(Stored items)

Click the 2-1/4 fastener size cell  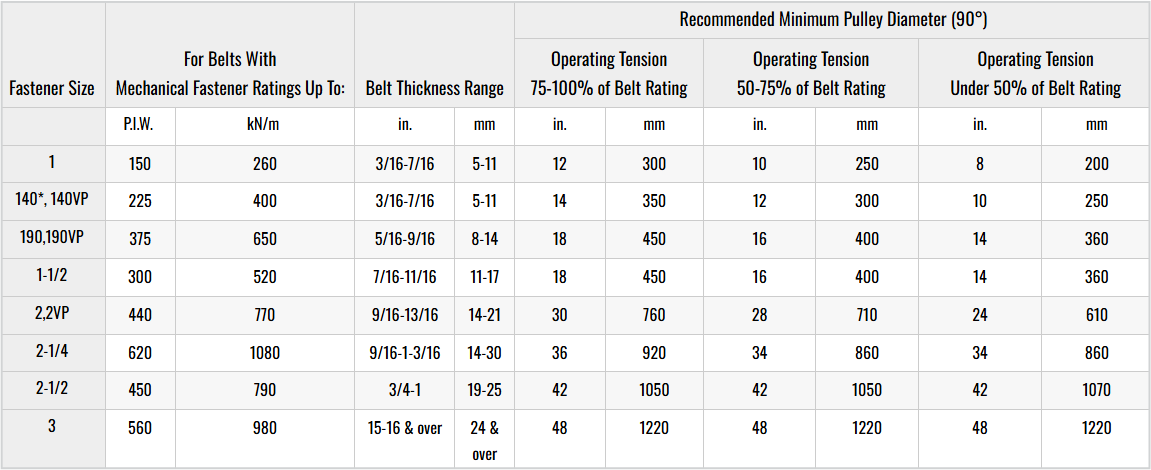click(x=52, y=352)
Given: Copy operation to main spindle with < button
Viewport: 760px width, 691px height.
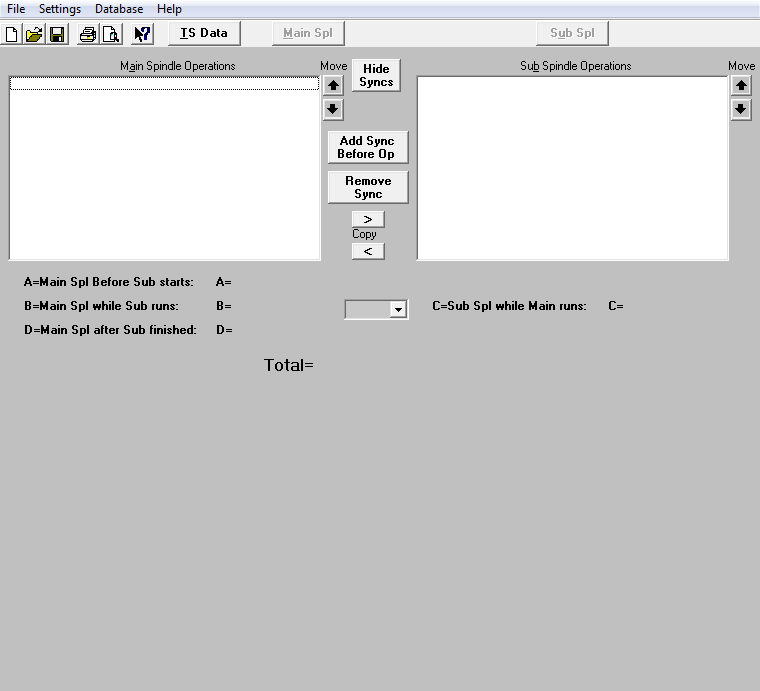Looking at the screenshot, I should [367, 251].
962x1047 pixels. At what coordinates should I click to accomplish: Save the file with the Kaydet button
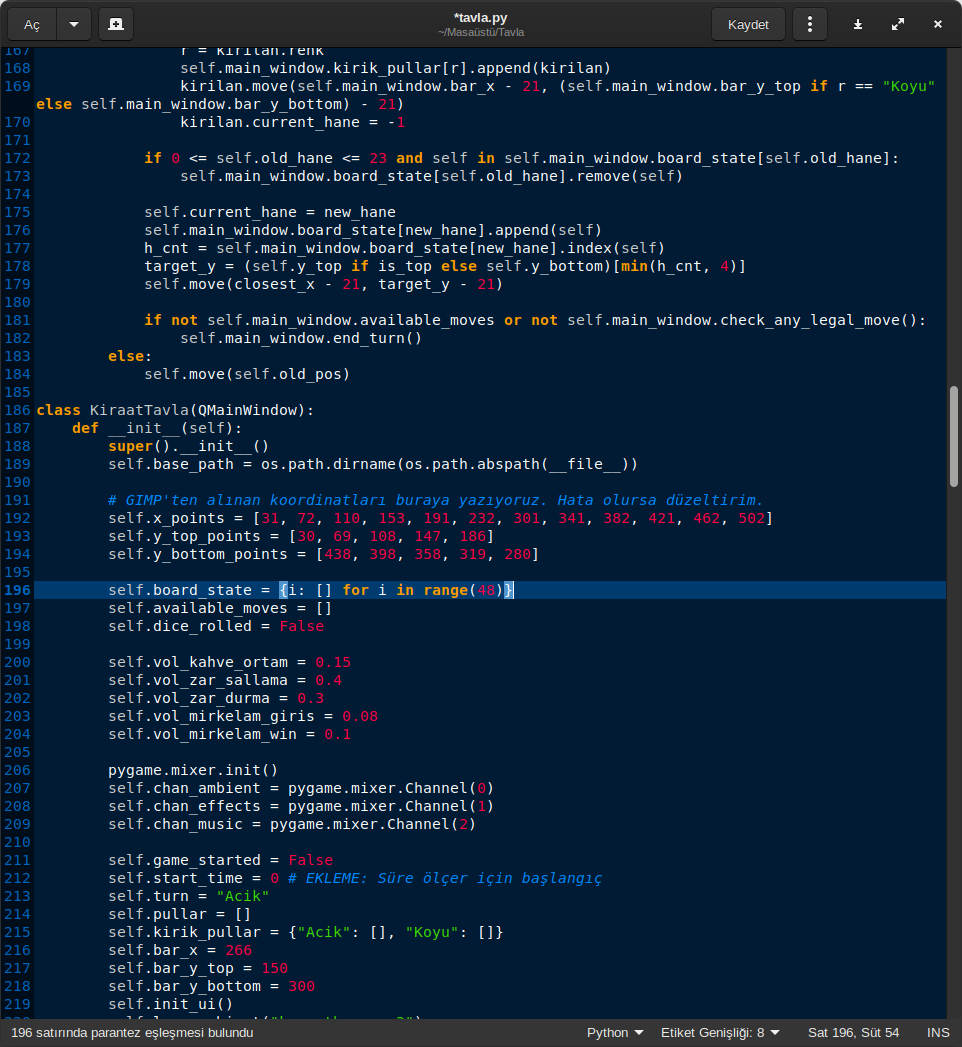(748, 24)
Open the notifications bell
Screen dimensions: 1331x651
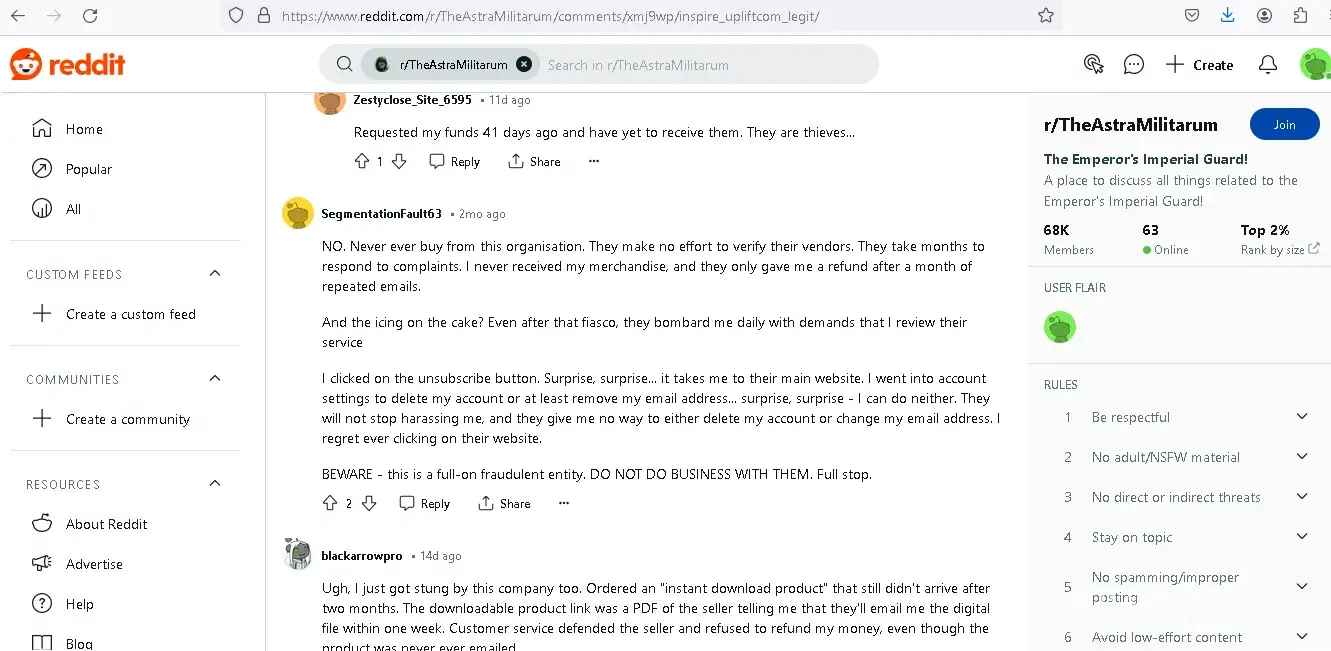(1267, 65)
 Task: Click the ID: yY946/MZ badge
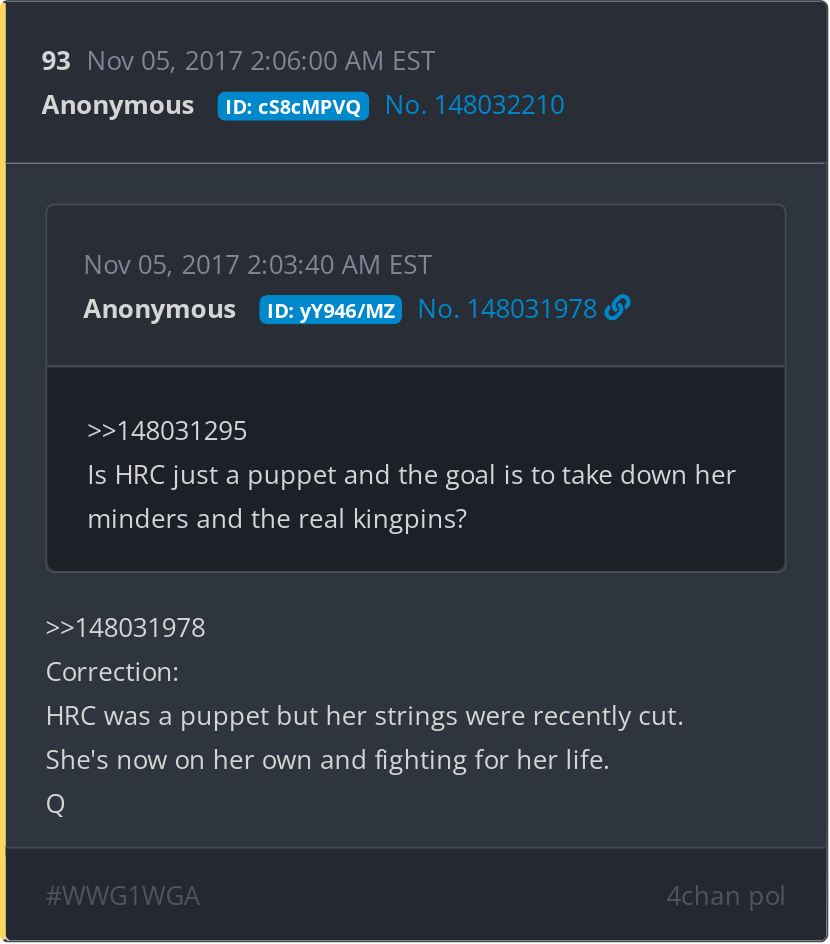[x=330, y=310]
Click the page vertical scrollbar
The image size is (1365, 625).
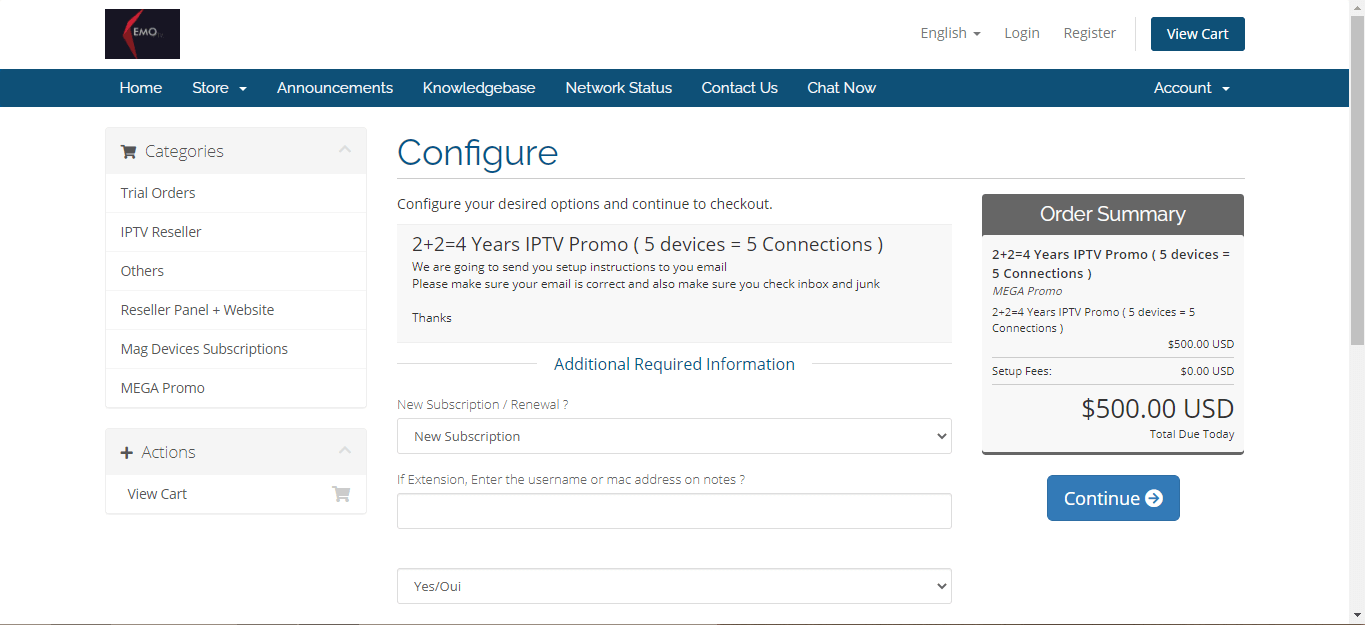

§ **TASK GOAL**: Exactly the lines from the one that contains "Open the notifications bell" through the final line of the records above are needed, given again word for word, with every picture left out.

§ **RESPONSE TO THE EXERCISE**:
Open the notifications bell
Screen dimensions: 1331x651
(1267, 65)
 Task: Click the ID: yY946/MZ badge
[x=330, y=310]
Click the page vertical scrollbar
The image size is (1365, 625).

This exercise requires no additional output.